(THE PROBLEM)
How many of the lines below contain the word "section"? Only the number is wanted.

(DATA IN THIS EXERCISE)

....

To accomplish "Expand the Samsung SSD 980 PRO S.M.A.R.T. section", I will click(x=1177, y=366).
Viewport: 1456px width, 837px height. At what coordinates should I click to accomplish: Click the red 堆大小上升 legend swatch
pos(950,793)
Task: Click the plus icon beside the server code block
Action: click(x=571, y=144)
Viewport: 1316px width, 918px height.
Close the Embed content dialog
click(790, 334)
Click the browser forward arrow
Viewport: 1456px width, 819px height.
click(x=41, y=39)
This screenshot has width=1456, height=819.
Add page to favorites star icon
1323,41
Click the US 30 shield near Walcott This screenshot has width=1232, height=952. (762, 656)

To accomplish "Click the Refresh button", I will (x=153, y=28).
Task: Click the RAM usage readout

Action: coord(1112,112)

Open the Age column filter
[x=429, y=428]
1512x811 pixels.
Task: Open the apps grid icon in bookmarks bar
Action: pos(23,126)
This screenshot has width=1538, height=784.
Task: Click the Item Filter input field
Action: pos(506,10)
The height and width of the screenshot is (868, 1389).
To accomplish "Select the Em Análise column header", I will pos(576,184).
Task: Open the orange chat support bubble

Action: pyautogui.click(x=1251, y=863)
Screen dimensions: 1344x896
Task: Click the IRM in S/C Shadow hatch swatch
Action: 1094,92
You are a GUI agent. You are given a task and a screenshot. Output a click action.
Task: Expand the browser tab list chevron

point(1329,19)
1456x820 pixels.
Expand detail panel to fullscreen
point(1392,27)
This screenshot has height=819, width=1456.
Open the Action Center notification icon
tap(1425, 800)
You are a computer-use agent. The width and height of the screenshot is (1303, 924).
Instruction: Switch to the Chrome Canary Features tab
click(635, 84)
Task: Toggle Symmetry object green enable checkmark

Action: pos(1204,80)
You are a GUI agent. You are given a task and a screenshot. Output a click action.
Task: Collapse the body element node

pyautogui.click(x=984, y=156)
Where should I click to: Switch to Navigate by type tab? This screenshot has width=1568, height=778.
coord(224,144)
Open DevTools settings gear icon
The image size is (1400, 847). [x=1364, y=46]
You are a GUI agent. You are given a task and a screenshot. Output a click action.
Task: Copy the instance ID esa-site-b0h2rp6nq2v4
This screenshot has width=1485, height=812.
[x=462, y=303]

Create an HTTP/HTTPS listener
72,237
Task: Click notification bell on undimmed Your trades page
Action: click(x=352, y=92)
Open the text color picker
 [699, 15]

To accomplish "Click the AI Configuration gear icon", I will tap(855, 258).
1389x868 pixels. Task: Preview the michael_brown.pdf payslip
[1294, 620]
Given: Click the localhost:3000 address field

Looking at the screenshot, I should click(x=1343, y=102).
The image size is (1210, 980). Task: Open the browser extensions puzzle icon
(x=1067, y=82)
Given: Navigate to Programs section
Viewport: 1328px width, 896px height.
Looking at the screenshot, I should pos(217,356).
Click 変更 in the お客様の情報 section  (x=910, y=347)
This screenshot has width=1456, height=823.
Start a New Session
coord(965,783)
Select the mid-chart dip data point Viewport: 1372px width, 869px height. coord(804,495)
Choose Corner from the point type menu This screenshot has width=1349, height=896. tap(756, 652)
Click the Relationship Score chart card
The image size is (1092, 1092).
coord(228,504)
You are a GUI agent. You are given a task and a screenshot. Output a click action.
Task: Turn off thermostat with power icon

....

(SOLUTION)
3